Me pusieron de nombre José María, pese a que ya había en mi casa una hermana que se llamaba Josefa. Se ve que mi padre era un ultrasur de su nombre. Mis apellidos (Tornay Ruiz) venían dados por la ascendencia de mis progenitores, si no ¡a saber cómo me hubiera apellidado mi padre!

           Nací en Ronda, aunque la familia vivía en una preciosa (para mí) finquita de la campiña de Ronda la Vieja (entrañable nombre). Creo que el hecho se produjo en la c/Almendra, nº 17 (no sé si corresponde con la numeración actual de la calle; lo dudo, dada la afición de los munícipes a alterar el orden de las numeraciones y el sentido de circulación de las vías públicas) y atendió a mi madre una matrona (Doña Ana), nombre tan repetido en mi infancia, que pasó también a ser entrañable.

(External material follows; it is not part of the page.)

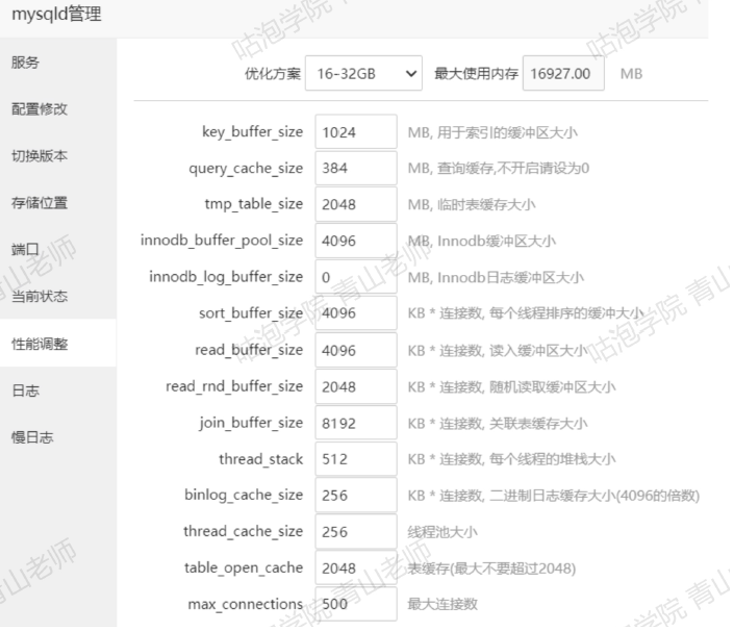Go to 端口 sidebar tab
Viewport: 730px width, 627px height.
[26, 250]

           A pesar de ello, me inscribieron en Arriate, donde tuvo lugar mi bautismo, de ahí que en el carnet figure esta población como mi patria chica. Eso me da derecho a tener dos pueblos, tan entrañablemente (otra vez) rivales. Tal vez yo sea el eslabón perdido. Mi padre era natural de Montejaque, el pueblo del seductor Mañara de Antonio Machado y mi madre, de mi patria de adscripción, arriateña ella. Si sigo así terminaré haciendo el capítulo primero de mis memorias, que no vienen al caso; aunque ¡quién sabe! si no serían interesantes...para mí por lo menos.

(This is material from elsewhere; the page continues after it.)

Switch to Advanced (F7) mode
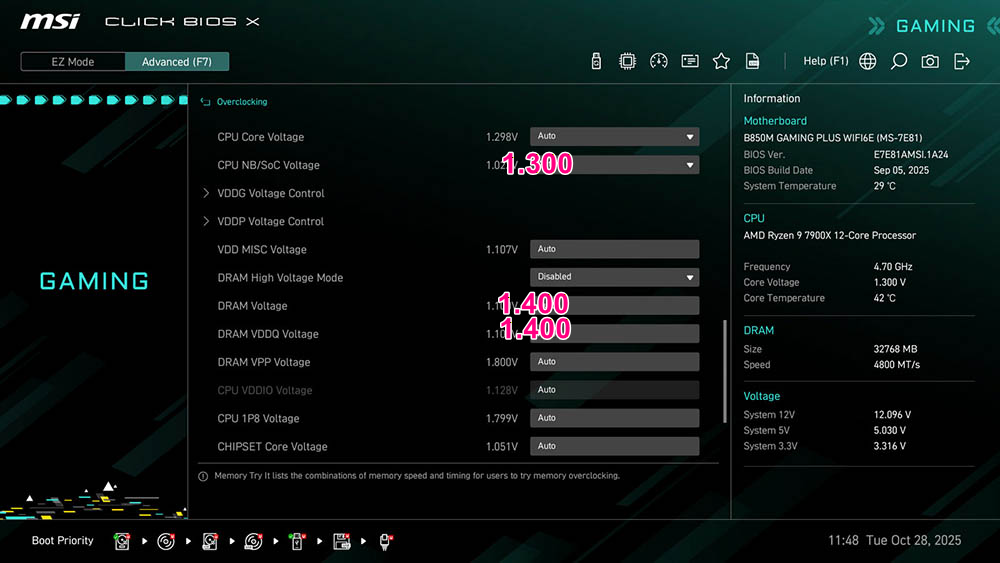This screenshot has width=1000, height=563. coord(177,62)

A los diez años nos trasladamos a Ronda, decisión  que supongo estuvo determinada por el deseo de mis padres de convertirme en el primer estudiante de la familia.

Desde entonces vivo aquí, integrado en este pueblo, donde he tenido la suerte de encontrar mi inestabilidad laboral (lo  digo porque no soy funcionario y, ya se sabe, siempre estamos expuestos a...cualquier cosa). Dice el diploma de mis estudios que soy Licenciado en Filosofía y Ciencias de la Educación, especialidad de Supervisión Educativa.  En otro pone que  soy Diplomado en Psicología. He empezado alguna que otra carrera pero ya no hay más títulos. Actualmente estoy estudiando Filosofía Pura. Durante 12 años, creo, fui director del Colegio Santa Teresa (también entrañable como no cabía esperar menos). En verano, durante esos tiempos dirigía la Colonia de Verano de "Las Delicias". Antes, ya había trabajado allí, cuando era Colegio Menor. Algún que otro verano los pasé en la Colonia de Sabinillas (qué buen pueblo y qué buena gente). Desde hace cuatro años (escribo esto en el 2001)   estoy destinado en el Colegio "Fernando de los Ríos", antes llamado San Francisco, ubicado en el barrio de dicho nombre (El Barrio por antonomasia de Ronda). Si sigo así, terminaré escribiendo mi currículum vitae y no es el momento.

Seguramente de lo que me siento más orgulloso, aparte de la familia, (que después se enfadan), es de mi condición de músico, aunque no puedo presentar ningún certificado oficial, pero sí vocación y experiencia (no sé si capacidad); de talento... mejor no hablamos hoy. ¡QUÉ AÑOS AQUELLOS DEL T.E.S. DYNAMO! ¡Cuánta gente agradecida al esfuerzo que hicimos en aquellos años!

 Y aquí estamos, intentando aprender a montar una página diabólica de éstas (¡cuánto clic de ratón! ¡cuánto hipervínculo! ¡cuántas horas!). La empecé con dos objetivos: conocer los mecanismos de su construcción y poner en orden el montón de pequeñas pamplinas que a uno se le han ido ocurriendo a lo largo de la vida. Era una excusa estupenda. He intentado poner una muestra de mis aficiones (creo que la llamaré CADA LOCO CON SUS TEMAS): música, poesía, humor, reflexiones, teatro...algo abierto como debe ser, creo yo, la filosofía de una página web: algo vivo que se va construyendo permanentemente y que no conoce el punto final.